### Task description
Each entry is to be given again exactly; drop the images.
----- Source material
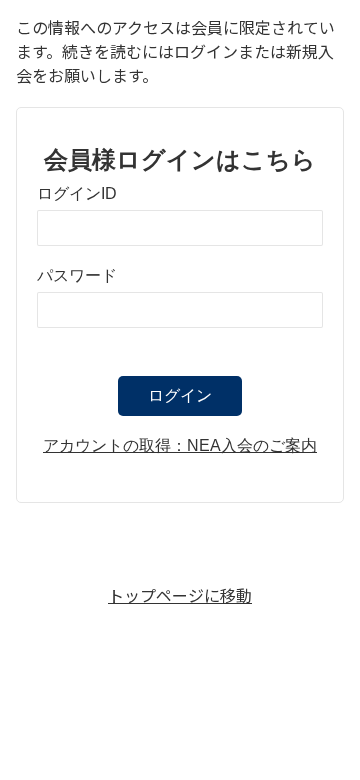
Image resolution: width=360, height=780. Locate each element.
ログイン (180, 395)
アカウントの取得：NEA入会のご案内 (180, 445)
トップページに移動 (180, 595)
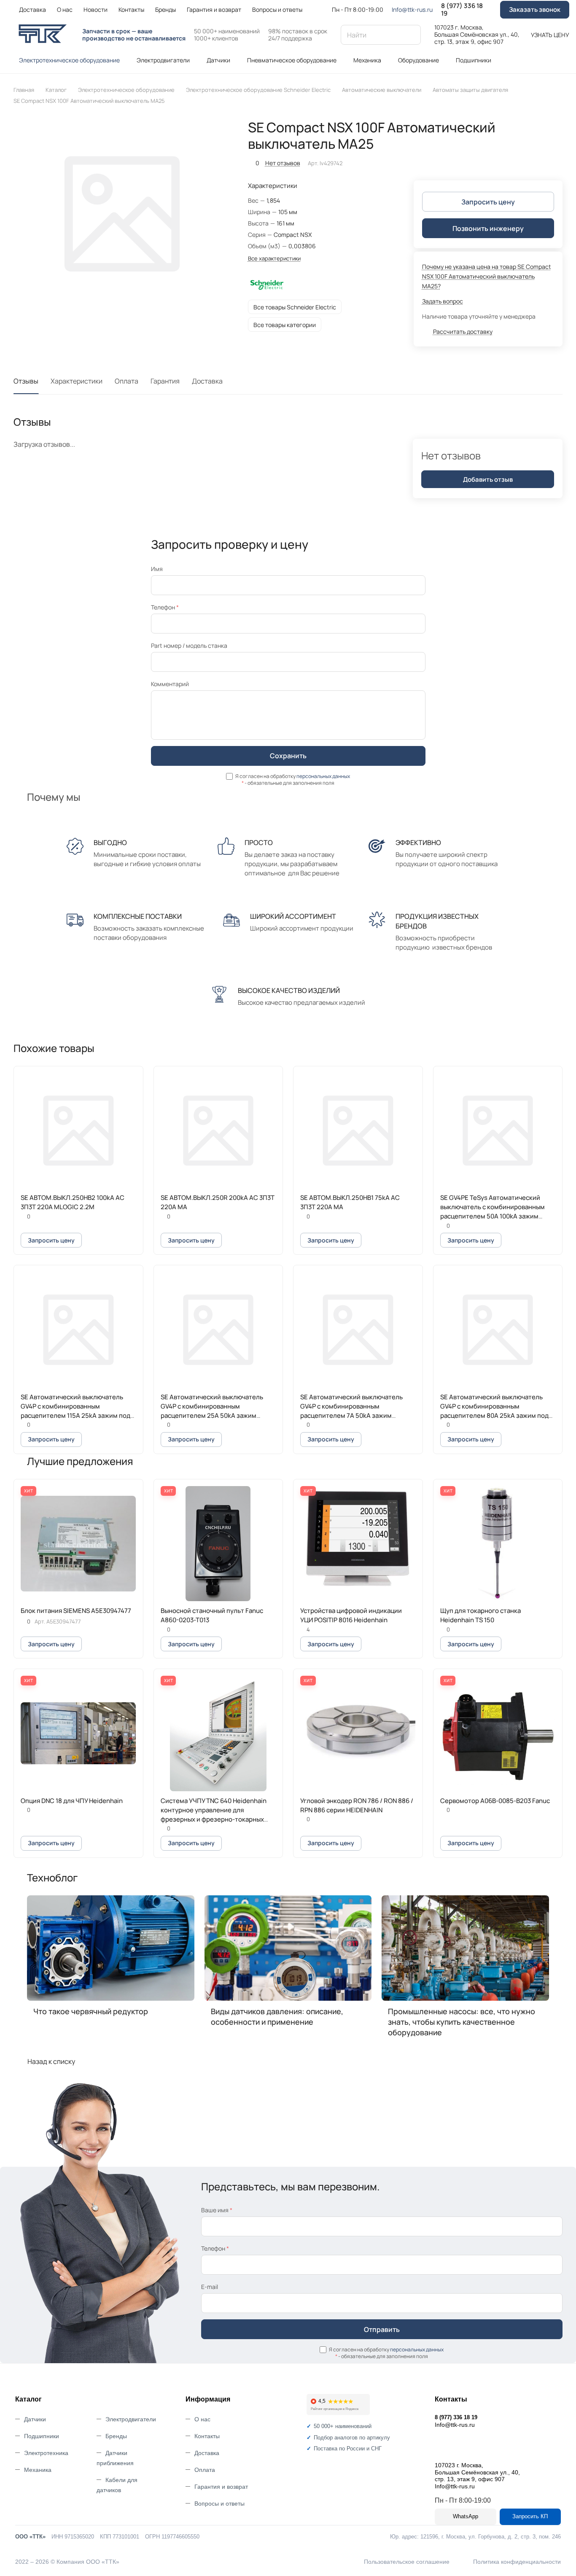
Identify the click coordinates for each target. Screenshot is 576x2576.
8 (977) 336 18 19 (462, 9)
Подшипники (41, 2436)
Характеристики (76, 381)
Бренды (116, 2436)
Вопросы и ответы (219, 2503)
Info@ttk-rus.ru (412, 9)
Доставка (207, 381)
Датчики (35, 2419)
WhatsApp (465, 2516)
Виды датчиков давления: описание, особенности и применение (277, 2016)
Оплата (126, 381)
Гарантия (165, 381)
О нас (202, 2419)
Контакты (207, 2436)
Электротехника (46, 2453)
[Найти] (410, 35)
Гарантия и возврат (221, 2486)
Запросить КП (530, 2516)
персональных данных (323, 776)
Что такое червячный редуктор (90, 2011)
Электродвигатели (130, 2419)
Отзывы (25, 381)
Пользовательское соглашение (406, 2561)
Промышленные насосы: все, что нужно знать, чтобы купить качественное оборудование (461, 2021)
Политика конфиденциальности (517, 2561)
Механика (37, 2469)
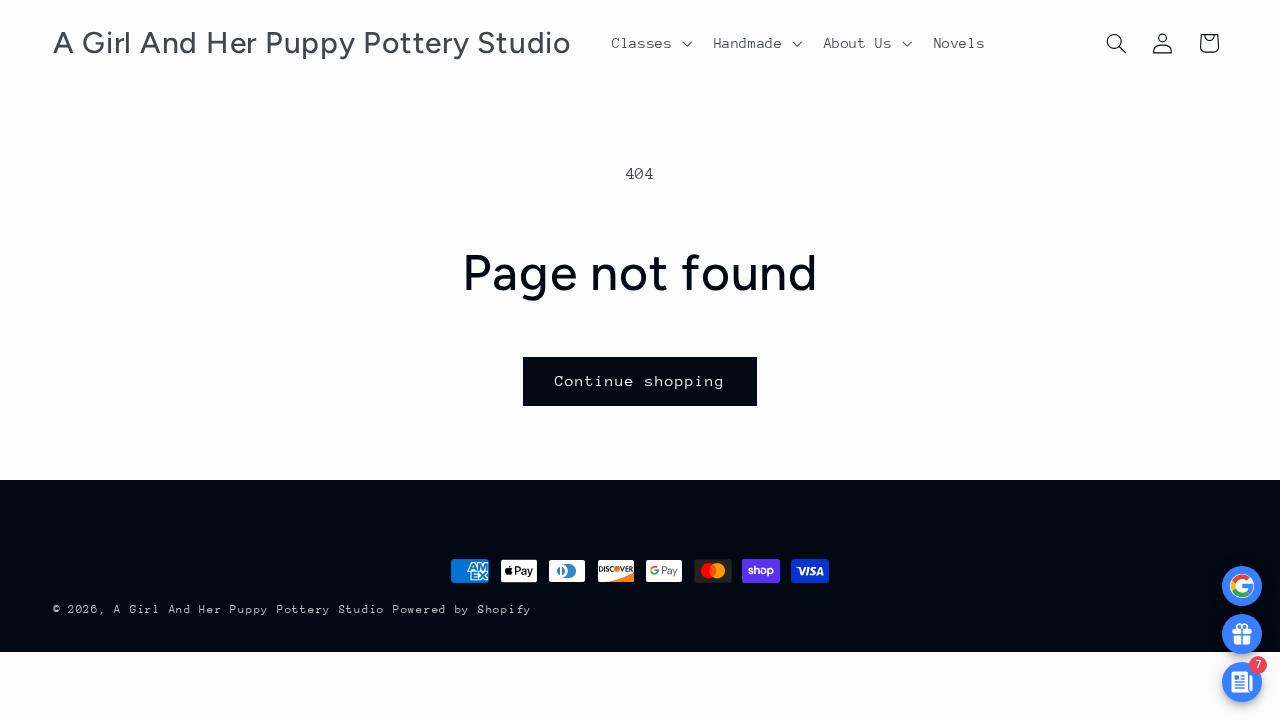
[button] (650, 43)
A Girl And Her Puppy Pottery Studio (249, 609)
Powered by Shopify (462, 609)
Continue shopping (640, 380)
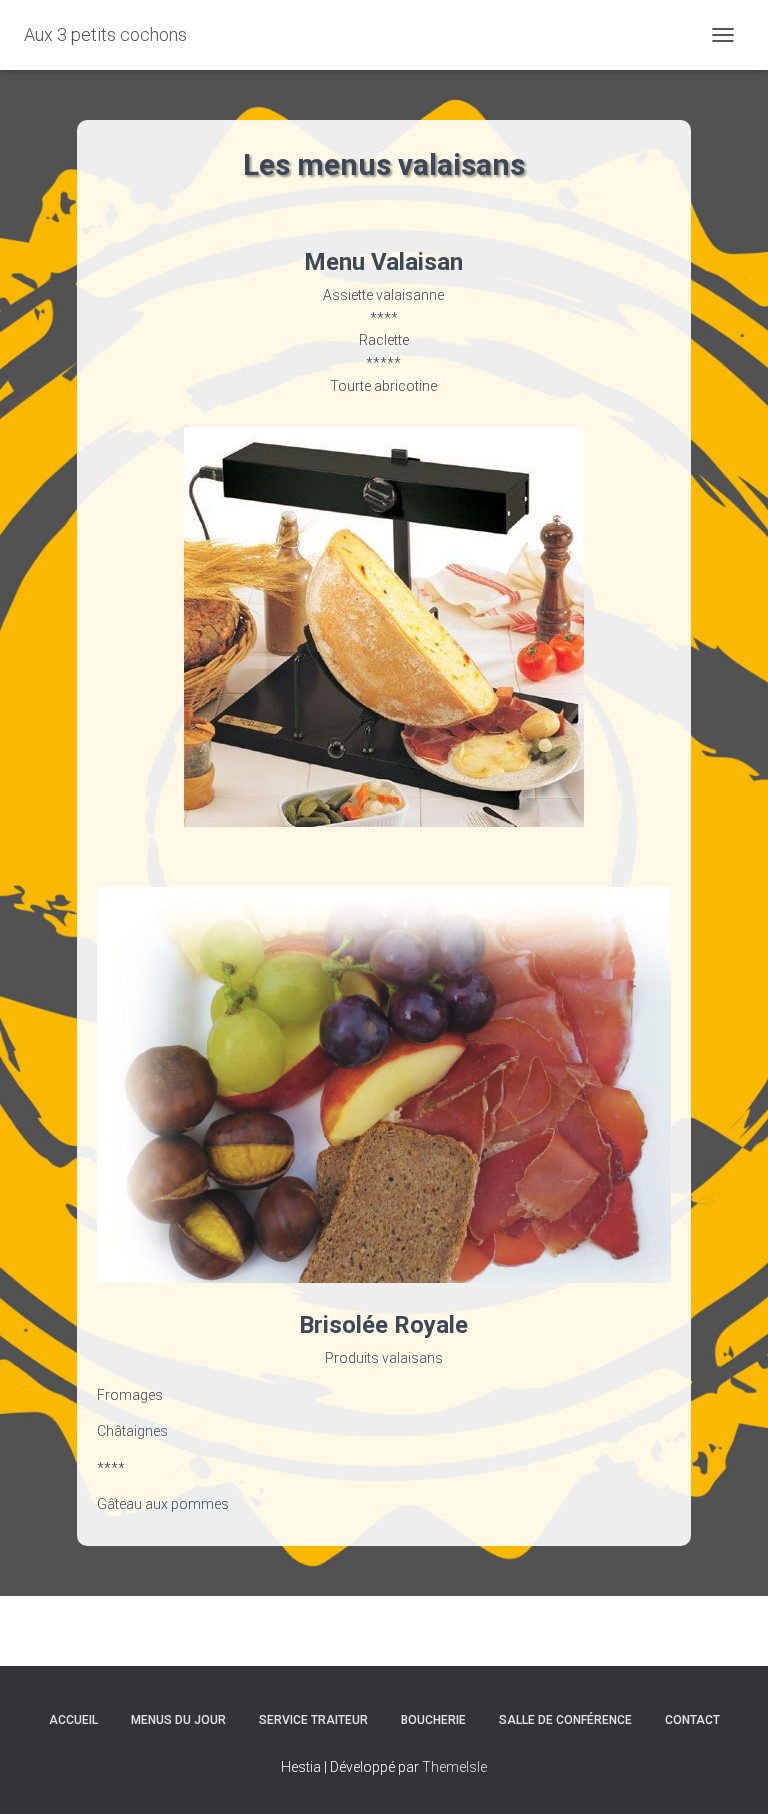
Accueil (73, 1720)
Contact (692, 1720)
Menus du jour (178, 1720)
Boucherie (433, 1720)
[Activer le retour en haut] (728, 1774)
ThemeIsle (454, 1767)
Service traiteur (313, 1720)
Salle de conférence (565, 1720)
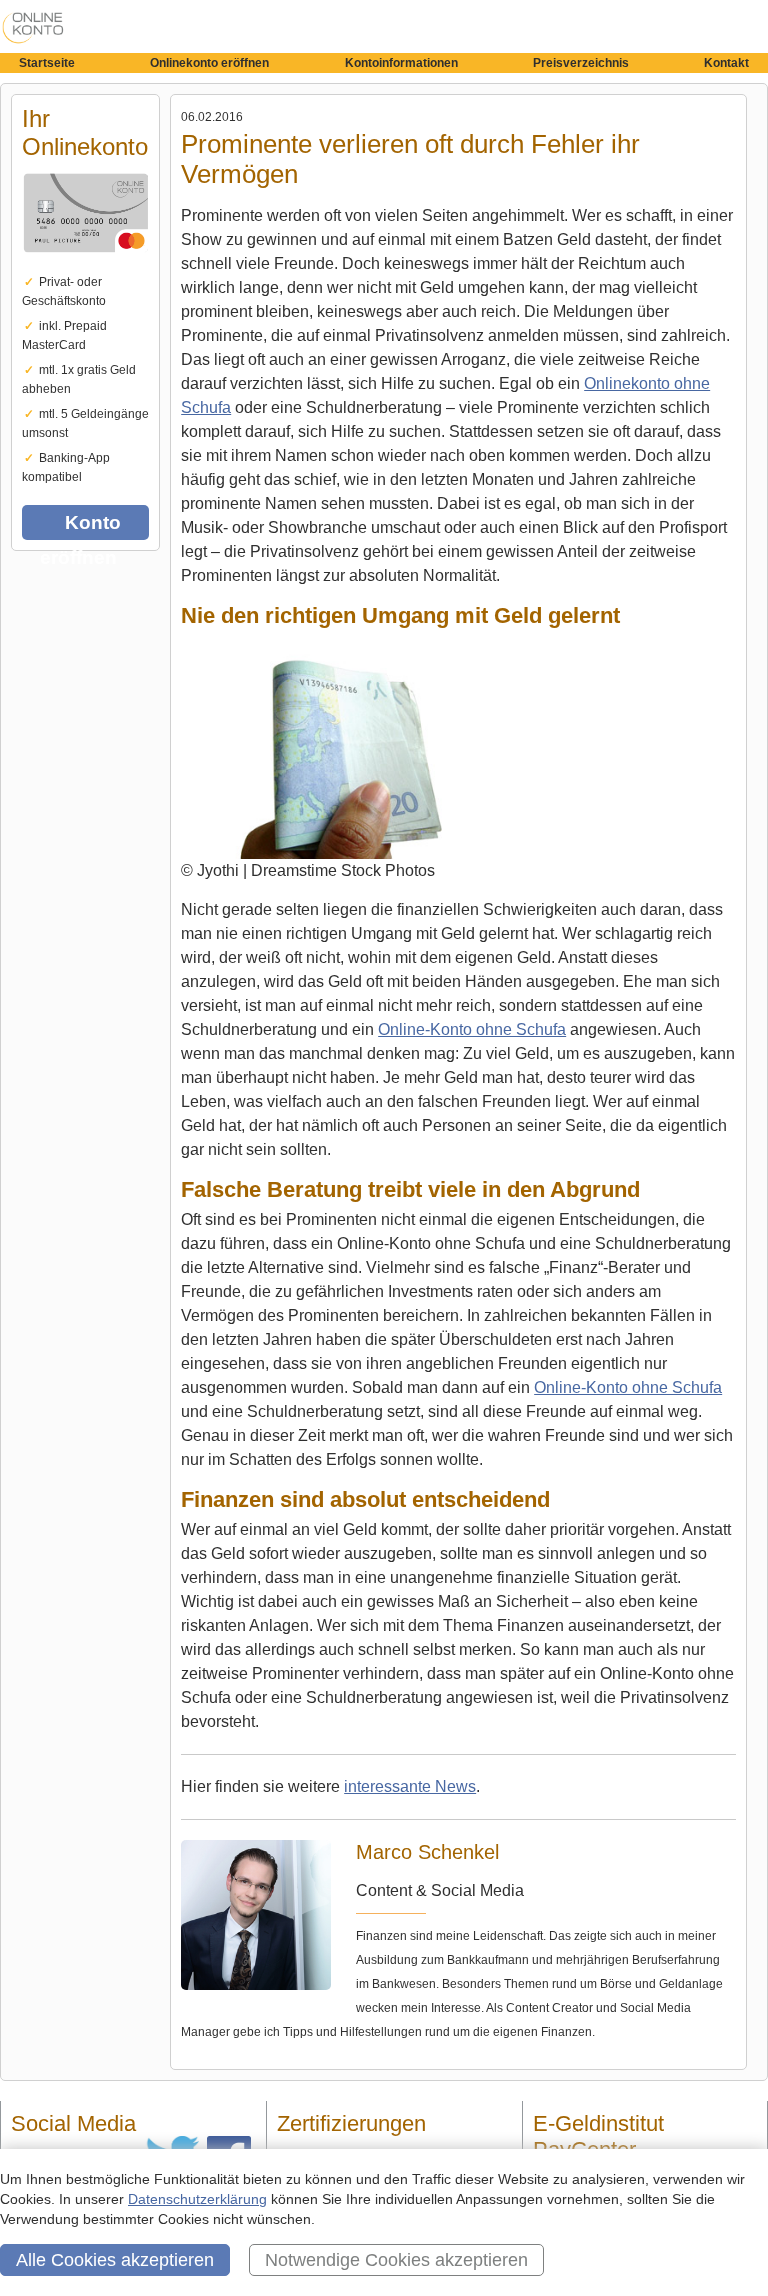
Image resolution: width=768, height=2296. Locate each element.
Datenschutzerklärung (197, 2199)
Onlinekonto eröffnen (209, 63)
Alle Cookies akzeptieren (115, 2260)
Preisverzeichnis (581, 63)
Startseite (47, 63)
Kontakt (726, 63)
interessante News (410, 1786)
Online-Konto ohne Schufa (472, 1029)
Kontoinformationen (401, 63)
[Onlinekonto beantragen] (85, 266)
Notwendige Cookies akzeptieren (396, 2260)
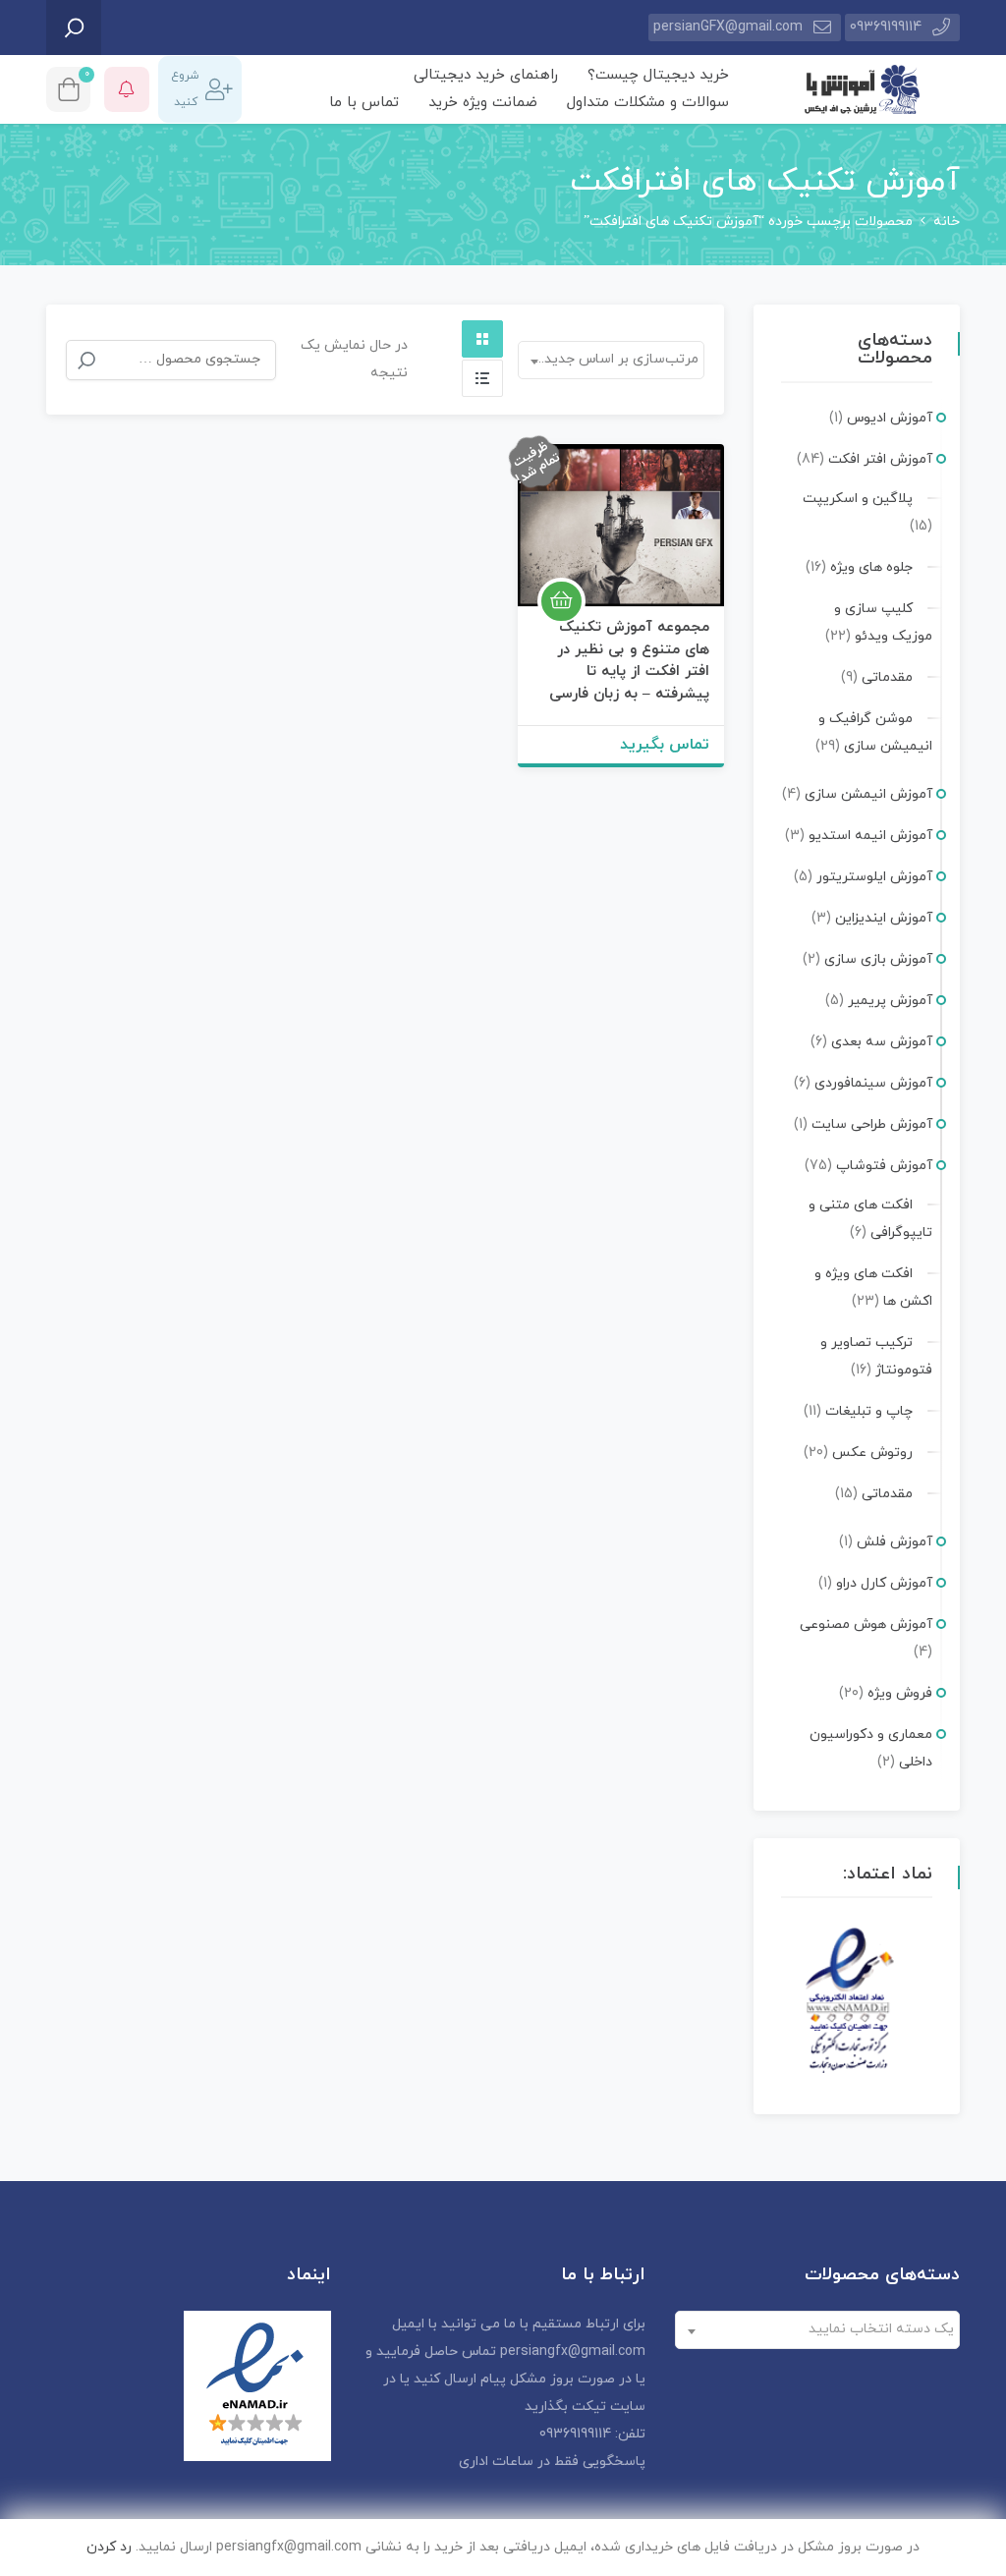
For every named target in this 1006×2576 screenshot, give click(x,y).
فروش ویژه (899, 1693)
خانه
----------
### Answer below
Image resolution: width=360, height=780. Locate each element.
ログイン (180, 395)
アカウントの取得：NEA入会のご案内 (180, 445)
トップページに移動 (180, 595)
Identify the click coordinates for each target. Screenshot is 576x2576.
8 (977) 336 18 19 (462, 9)
Подшипники (41, 2436)
Характеристики (76, 381)
Бренды (116, 2436)
Вопросы и ответы (219, 2503)
Info@ttk-rus.ru (412, 9)
Доставка (207, 381)
Датчики (35, 2419)
WhatsApp (465, 2516)
Виды датчиков давления: описание, особенности и применение (277, 2016)
Оплата (126, 381)
Гарантия (165, 381)
О нас (202, 2419)
Контакты (207, 2436)
Электротехника (46, 2453)
[Найти] (410, 35)
Гарантия и возврат (221, 2486)
Запросить КП (530, 2516)
персональных данных (323, 776)
Что такое червячный редуктор (90, 2011)
Электродвигатели (130, 2419)
Отзывы (25, 381)
Пользовательское соглашение (406, 2561)
Промышленные насосы: все, что нужно знать, чтобы купить качественное оборудование (461, 2021)
Политика конфиденциальности (517, 2561)
Механика (37, 2469)
[button] (650, 43)
A Girl And Her Puppy Pottery Studio (249, 609)
Powered by Shopify (462, 609)
Continue shopping (640, 380)
Accueil (73, 1720)
Contact (692, 1720)
Menus du jour (178, 1720)
Boucherie (433, 1720)
[Activer le retour en haut] (728, 1774)
ThemeIsle (454, 1767)
Service traiteur (313, 1720)
Salle de conférence (565, 1720)
Image resolution: width=768, height=2296. Locate each element.
Datenschutzerklärung (197, 2199)
Onlinekonto eröffnen (209, 63)
Alle Cookies akzeptieren (115, 2260)
Preisverzeichnis (581, 63)
Startseite (47, 63)
Kontakt (726, 63)
interessante News (410, 1786)
Online-Konto ohne Schufa (472, 1029)
Kontoinformationen (401, 63)
[Onlinekonto beantragen] (85, 266)
Notwendige Cookies akzeptieren (396, 2260)
For every named target in this 1006×2576 screenshot, give click(x,y).
فروش ویژه (899, 1693)
خانه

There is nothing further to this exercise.